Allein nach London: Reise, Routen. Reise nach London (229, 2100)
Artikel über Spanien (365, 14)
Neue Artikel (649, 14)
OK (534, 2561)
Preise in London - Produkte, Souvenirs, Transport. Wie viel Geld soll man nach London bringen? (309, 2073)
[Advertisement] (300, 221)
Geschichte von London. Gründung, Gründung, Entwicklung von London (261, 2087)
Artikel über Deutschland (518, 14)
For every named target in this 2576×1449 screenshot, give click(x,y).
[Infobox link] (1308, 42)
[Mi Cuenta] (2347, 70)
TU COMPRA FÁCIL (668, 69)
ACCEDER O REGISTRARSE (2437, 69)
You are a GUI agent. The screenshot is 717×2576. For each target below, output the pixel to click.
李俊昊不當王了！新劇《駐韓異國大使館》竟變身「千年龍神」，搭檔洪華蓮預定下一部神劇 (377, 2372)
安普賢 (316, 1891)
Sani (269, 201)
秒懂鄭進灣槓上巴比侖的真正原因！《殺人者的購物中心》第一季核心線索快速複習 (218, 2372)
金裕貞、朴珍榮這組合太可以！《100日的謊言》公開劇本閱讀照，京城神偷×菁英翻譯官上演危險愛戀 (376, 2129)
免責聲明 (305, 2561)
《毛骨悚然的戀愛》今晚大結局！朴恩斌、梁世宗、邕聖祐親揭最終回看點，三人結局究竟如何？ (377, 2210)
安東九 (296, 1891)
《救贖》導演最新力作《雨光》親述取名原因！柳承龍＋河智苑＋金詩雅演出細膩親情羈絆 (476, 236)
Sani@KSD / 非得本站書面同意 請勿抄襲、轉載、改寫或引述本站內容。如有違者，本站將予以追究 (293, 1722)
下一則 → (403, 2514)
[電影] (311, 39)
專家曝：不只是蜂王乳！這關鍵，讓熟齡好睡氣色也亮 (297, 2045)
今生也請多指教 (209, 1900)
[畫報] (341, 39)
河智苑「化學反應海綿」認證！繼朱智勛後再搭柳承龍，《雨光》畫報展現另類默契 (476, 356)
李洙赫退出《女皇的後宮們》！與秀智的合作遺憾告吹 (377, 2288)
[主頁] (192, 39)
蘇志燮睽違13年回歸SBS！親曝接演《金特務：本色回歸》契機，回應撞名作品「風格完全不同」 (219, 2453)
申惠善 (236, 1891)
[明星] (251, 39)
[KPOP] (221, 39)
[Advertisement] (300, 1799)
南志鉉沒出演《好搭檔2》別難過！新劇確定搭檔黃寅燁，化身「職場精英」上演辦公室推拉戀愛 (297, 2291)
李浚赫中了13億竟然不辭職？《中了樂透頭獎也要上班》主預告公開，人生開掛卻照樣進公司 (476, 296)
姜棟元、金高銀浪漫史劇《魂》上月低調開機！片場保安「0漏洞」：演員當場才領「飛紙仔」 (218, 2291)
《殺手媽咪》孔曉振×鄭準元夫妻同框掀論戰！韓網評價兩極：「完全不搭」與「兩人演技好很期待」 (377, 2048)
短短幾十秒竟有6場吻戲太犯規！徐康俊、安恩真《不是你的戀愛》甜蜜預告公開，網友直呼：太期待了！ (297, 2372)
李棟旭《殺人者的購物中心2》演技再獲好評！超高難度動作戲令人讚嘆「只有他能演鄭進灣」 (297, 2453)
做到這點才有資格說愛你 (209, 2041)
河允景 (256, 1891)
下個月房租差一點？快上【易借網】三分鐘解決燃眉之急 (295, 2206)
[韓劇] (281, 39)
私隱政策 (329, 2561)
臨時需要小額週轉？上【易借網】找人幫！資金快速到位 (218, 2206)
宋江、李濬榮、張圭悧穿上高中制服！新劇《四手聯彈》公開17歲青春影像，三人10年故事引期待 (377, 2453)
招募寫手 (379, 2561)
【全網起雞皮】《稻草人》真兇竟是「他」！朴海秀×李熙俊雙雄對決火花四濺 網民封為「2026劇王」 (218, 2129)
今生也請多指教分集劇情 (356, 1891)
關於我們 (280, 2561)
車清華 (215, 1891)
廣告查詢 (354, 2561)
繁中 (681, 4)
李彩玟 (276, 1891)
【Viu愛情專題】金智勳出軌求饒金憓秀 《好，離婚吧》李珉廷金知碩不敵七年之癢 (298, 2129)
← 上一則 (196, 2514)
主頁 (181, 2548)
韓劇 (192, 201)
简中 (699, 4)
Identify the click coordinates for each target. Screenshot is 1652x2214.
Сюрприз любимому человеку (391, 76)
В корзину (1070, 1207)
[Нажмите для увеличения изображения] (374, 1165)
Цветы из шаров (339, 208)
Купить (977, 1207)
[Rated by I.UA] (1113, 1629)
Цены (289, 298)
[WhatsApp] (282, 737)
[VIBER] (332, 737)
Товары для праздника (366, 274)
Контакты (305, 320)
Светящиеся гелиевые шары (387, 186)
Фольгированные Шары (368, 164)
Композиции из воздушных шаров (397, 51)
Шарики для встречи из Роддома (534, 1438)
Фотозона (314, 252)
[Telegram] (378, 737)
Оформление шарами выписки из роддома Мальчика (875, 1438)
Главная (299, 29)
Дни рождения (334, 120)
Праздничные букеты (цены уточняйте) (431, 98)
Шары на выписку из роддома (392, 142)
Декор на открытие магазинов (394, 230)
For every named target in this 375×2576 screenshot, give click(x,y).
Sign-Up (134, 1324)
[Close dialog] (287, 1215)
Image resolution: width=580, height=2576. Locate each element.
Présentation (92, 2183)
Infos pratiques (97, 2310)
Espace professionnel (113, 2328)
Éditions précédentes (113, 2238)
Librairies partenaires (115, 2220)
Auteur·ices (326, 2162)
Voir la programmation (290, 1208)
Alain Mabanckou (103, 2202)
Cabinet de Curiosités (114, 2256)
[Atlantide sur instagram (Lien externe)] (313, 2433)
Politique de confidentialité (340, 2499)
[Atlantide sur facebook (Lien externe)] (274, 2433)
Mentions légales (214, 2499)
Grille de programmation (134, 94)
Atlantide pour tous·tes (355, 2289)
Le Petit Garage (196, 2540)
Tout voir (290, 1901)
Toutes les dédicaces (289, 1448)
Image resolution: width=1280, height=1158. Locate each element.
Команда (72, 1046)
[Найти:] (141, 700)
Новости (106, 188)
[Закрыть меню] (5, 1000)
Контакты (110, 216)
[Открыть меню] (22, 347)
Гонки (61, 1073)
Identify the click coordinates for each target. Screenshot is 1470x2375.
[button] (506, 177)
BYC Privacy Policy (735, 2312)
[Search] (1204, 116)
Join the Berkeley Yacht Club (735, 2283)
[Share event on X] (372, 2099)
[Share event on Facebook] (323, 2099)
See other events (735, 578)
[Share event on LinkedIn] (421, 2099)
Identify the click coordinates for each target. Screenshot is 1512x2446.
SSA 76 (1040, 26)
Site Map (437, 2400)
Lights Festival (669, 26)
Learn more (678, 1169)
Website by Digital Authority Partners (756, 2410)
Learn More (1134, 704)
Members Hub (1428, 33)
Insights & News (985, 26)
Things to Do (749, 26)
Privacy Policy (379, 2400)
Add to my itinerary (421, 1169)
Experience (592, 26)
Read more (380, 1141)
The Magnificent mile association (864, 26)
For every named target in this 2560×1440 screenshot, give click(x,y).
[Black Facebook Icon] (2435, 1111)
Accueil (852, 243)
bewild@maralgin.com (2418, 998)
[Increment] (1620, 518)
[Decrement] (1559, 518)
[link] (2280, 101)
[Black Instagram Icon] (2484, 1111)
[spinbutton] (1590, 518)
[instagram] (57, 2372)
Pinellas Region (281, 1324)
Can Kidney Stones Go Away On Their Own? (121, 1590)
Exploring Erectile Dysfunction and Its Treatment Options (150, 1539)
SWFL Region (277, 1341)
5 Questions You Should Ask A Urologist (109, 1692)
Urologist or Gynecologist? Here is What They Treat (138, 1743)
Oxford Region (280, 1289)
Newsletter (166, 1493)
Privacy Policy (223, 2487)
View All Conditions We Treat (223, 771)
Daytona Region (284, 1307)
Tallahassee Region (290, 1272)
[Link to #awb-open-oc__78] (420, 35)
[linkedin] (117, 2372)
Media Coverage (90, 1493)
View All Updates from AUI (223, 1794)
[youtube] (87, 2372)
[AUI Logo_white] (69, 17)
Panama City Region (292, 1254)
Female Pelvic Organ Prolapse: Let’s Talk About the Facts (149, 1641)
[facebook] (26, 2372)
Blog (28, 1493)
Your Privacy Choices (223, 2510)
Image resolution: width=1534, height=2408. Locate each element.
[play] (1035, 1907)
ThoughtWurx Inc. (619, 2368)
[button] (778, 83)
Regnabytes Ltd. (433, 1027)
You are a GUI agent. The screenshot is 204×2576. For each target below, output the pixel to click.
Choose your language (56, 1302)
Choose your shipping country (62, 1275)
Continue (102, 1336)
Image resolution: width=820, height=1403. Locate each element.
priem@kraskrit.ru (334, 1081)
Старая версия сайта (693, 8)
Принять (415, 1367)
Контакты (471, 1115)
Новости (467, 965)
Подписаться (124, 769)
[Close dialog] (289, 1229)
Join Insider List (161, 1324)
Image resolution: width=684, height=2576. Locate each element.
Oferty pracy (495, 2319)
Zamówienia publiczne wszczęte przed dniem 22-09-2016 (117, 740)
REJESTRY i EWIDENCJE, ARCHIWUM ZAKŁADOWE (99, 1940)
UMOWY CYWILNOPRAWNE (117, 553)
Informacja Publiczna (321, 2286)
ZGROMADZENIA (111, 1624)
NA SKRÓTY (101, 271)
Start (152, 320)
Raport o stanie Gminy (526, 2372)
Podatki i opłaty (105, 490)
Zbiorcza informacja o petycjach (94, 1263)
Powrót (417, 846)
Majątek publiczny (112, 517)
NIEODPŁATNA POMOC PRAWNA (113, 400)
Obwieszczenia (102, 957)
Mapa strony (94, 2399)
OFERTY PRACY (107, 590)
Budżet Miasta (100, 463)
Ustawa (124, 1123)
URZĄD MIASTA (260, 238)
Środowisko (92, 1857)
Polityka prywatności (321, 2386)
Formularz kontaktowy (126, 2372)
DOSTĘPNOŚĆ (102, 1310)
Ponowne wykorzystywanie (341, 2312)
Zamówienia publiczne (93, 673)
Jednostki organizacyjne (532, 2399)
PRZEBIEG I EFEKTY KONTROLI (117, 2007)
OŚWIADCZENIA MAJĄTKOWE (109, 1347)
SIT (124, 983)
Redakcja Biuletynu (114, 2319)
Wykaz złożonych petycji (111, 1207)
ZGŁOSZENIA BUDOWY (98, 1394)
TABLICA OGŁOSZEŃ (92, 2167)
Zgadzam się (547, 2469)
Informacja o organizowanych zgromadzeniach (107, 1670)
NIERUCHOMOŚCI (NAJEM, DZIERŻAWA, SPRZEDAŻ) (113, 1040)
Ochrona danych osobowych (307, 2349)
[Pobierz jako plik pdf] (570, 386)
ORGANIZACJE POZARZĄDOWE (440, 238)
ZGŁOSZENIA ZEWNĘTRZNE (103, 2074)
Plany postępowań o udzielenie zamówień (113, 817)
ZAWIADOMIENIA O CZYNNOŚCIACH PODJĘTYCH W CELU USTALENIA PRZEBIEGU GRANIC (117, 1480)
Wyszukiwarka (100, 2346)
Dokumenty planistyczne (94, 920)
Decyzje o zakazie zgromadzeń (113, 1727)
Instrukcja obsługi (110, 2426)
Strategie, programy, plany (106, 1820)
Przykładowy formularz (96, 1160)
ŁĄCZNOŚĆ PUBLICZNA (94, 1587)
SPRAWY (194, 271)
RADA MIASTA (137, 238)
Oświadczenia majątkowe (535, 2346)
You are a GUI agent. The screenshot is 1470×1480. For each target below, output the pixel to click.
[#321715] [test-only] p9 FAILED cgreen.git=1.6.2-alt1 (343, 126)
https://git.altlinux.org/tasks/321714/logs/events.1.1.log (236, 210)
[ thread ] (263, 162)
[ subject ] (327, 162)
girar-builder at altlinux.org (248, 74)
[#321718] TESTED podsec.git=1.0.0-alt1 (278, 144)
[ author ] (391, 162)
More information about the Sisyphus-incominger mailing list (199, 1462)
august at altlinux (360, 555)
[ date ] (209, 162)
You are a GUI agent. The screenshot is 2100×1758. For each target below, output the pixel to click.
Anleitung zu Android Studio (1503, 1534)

Problem to solve: Only one stretch of the data above is needed. Restate it word for word, from the line containing "Image resolution: width=1280, height=1158." through the line containing "[play] (1035, 1907)", both ends included.

Completed exercise:
Image resolution: width=1280, height=1158. Locate each element.
Команда (72, 1046)
[Найти:] (141, 700)
Новости (106, 188)
[Закрыть меню] (5, 1000)
Контакты (110, 216)
[Открыть меню] (22, 347)
Гонки (61, 1073)
Identify the click coordinates for each target. Screenshot is 1470x2375.
[button] (506, 177)
BYC Privacy Policy (735, 2312)
[Search] (1204, 116)
Join the Berkeley Yacht Club (735, 2283)
[Share event on X] (372, 2099)
[Share event on Facebook] (323, 2099)
See other events (735, 578)
[Share event on LinkedIn] (421, 2099)
Identify the click coordinates for each target. Screenshot is 1512x2446.
SSA 76 (1040, 26)
Site Map (437, 2400)
Lights Festival (669, 26)
Learn more (678, 1169)
Website by Digital Authority Partners (756, 2410)
Learn More (1134, 704)
Members Hub (1428, 33)
Insights & News (985, 26)
Things to Do (749, 26)
Privacy Policy (379, 2400)
Add to my itinerary (421, 1169)
Experience (592, 26)
Read more (380, 1141)
The Magnificent mile association (864, 26)
For every named target in this 2560×1440 screenshot, give click(x,y).
[Black Facebook Icon] (2435, 1111)
Accueil (852, 243)
bewild@maralgin.com (2418, 998)
[Increment] (1620, 518)
[Decrement] (1559, 518)
[link] (2280, 101)
[Black Instagram Icon] (2484, 1111)
[spinbutton] (1590, 518)
[instagram] (57, 2372)
Pinellas Region (281, 1324)
Can Kidney Stones Go Away On Their Own? (121, 1590)
Exploring Erectile Dysfunction and Its Treatment Options (150, 1539)
SWFL Region (277, 1341)
5 Questions You Should Ask A Urologist (109, 1692)
Urologist or Gynecologist? Here is What They Treat (138, 1743)
Oxford Region (280, 1289)
Newsletter (166, 1493)
Privacy Policy (223, 2487)
View All Conditions We Treat (223, 771)
Daytona Region (284, 1307)
Tallahassee Region (290, 1272)
[Link to #awb-open-oc__78] (420, 35)
[linkedin] (117, 2372)
Media Coverage (90, 1493)
View All Updates from AUI (223, 1794)
[youtube] (87, 2372)
[AUI Logo_white] (69, 17)
Panama City Region (292, 1254)
Female Pelvic Organ Prolapse: Let’s Talk About the Facts (149, 1641)
[facebook] (26, 2372)
Blog (28, 1493)
Your Privacy Choices (223, 2510)
Image resolution: width=1534, height=2408. Locate each element.
[play] (1035, 1907)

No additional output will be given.